Twitter (and there's a reason he has over 13,000 followers--he shares great resources daily)

If you have a chance to explore some of his resources, let us know what you think. Would you consider using the Vine app in your teaching?

Learning to Use VoiceThread in EDUC584

This is a practice VoiceThread we created in EDUC584, spring 2012. That semester, we Skyped with authors and a few teachers. We photographed and video recorded the sessions. We used pictures from our Skype sessions to create this practice VoiceThread. This one was used just to demonstrate how the site works and is not intended as a finished product. The VoiceThread is being embedded, but following it are hyperlinks to VoiceThreads that teachers taking EDUC584 created for use in the classroom or with their students.

This link goes to a VoiceThread a teacher created in which her students do the voice recordings.

Ms. Field's First Grade Animal VoiceThread

This one was created by a teacher to tell students about herself at the beginning of the school year.

Jamee Introduces Herself to Her Students

Maribeth's VoiceThread with Her Students' Drawings (Pre-School)

How might you consider using VoiceThread in your own teaching? The site has some samples for review, so you can also check those for ideas. Here is a link to some that I saved for reference.

The site also showcases VoiceThreads on a monthly, weekly, and daily basis.

Here's a link to those showcased this past month.
Here's a link to ones showcased during a week.
Last, these VoiceThreads were showcased on a specific day.

Overall, what is your impression of this tool, which can be used on computers, tablets, and even phones? What ideas do you have for using VoiceThread with students?

Learning to Use Storybird in EDUC 584

Storybird is an easy tool to use once you start playing around with it. As with other tools, the first time around will be trial and error, but once you get the knack of it, it will be easier to use the next time around. First, get the knack of it before you use it with students.

Once you open your account, go to setting, and note how you can set the age bracket to filter the kinds of illustrations that students will be able to use. This is an important feature to use when implementing the program in the school setting. I created the below using an age setting for elementary students.

Here is a quick example. Note when using Storybird, once a theme and illustration set are chosen, you begin by creating your cover for the book. You  use the + sign in the program to advance to the next page, but each time, you need to hit the Save button to save a page before advancing to your next page. You simply drag and drop the illustration you want on the page, and then use the space for writing text to compose your story line for that page. Once done with the page, remember to hit Save and then hit the + sign to advance to the next page. When your story is completed, go to the Menu to save it, and you will be prompted with specific options. Once your story is successfully processed, you can go back in and get the embed code to copy so you can embed your story in a blog post. You can also grab the URL for the story if you prefer to use that to direct viewers to your story on the Storybird site.
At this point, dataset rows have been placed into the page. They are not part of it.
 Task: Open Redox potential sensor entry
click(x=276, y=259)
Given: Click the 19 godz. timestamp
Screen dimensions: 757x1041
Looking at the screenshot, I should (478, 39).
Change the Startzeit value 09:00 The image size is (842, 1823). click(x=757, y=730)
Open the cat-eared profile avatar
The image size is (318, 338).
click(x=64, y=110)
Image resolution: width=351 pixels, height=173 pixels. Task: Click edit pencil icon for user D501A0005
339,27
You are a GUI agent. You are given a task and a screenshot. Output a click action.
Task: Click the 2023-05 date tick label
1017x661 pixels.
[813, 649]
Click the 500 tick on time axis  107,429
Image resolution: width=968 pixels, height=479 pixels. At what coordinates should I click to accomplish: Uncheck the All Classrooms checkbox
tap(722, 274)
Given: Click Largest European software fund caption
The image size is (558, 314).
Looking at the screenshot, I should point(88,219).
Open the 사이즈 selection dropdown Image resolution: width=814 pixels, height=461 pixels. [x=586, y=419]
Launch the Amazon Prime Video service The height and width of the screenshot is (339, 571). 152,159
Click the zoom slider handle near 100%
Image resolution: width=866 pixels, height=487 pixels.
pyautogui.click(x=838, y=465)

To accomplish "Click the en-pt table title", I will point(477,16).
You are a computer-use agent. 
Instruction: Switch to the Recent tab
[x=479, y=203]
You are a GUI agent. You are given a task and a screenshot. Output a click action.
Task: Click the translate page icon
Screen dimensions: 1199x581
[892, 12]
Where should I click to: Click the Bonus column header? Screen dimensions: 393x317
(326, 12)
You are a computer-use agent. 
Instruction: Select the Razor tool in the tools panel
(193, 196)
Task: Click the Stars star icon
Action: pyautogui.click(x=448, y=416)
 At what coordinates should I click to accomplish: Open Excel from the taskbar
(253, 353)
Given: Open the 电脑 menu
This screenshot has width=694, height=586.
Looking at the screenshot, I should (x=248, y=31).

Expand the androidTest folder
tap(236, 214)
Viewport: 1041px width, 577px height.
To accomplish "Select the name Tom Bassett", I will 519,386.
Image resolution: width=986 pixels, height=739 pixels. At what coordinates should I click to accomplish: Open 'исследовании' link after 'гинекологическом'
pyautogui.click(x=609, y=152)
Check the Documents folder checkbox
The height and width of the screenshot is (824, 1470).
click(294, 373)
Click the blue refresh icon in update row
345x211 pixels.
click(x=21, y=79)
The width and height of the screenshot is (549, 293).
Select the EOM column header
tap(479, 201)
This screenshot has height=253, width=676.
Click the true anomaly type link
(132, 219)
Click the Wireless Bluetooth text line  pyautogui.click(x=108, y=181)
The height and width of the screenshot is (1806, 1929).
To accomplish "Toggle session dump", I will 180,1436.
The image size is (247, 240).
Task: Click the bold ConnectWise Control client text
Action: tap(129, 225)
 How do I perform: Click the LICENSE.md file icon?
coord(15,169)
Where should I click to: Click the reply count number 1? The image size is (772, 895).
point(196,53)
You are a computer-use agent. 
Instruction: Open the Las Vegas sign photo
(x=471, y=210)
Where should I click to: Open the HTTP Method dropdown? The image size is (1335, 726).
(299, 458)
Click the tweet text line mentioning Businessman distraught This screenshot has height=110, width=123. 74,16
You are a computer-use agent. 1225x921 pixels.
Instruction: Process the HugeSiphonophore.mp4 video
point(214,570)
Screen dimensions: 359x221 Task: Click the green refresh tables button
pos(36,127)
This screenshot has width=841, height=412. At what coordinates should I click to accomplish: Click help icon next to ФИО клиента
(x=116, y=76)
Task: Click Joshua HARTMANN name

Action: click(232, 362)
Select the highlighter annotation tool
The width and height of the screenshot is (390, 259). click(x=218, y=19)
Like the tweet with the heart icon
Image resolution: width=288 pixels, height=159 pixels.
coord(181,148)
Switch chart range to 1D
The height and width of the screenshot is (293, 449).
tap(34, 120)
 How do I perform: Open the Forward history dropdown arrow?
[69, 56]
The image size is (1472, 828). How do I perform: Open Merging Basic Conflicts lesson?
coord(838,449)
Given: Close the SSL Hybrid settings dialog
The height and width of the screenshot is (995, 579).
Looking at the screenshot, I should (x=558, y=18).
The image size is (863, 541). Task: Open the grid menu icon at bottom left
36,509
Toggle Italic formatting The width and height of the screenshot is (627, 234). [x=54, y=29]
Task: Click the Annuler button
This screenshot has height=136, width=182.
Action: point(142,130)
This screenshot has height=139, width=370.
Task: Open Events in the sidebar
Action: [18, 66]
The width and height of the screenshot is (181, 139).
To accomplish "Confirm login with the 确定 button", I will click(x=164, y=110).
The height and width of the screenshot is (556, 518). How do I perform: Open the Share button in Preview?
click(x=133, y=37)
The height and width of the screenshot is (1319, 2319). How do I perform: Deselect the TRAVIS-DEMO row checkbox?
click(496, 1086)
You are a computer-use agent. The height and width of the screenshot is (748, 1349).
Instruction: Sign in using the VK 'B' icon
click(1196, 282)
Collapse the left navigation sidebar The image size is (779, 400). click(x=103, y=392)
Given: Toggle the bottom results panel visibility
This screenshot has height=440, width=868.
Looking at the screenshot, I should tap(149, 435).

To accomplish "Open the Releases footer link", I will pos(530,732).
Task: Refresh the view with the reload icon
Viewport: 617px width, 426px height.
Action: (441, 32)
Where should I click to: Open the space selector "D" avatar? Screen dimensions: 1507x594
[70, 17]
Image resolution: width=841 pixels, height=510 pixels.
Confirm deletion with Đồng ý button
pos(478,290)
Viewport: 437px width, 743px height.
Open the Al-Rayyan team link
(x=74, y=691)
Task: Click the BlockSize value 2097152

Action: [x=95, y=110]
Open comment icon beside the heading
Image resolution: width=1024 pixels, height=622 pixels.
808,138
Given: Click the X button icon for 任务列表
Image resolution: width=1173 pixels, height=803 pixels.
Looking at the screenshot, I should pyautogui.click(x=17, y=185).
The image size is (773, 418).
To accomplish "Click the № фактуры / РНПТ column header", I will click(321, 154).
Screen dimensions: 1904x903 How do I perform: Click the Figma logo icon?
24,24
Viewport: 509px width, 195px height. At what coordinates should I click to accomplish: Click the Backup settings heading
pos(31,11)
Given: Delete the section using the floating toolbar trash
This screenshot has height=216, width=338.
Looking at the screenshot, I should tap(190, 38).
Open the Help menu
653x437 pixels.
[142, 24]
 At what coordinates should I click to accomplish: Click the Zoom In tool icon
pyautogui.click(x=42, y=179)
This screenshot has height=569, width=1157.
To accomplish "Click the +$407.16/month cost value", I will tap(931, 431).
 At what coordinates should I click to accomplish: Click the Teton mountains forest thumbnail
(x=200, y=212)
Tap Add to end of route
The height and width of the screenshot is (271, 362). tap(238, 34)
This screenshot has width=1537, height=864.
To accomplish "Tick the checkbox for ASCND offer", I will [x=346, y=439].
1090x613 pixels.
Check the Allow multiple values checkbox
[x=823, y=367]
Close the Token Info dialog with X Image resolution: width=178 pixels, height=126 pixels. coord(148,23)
To view this story, use the full-screen option, which is in the lower right-hand corner.

Here are some links to find examples created by former EDUC 584 students. They created these stories to read to their students. In other cases, students worked with the teachers to create the stories, doing this as a collaborative project, with students selecting the illustrations and dictating or typing the text for each page in the story.

Anna created several posts about her use of Storybird with her kindergarteners:

Mari Beth created this one to use with her preschoolers

Bryan created this one to use with his second graders.
Now that you've seen some examples, how do you envision using a tool like Storybird with students?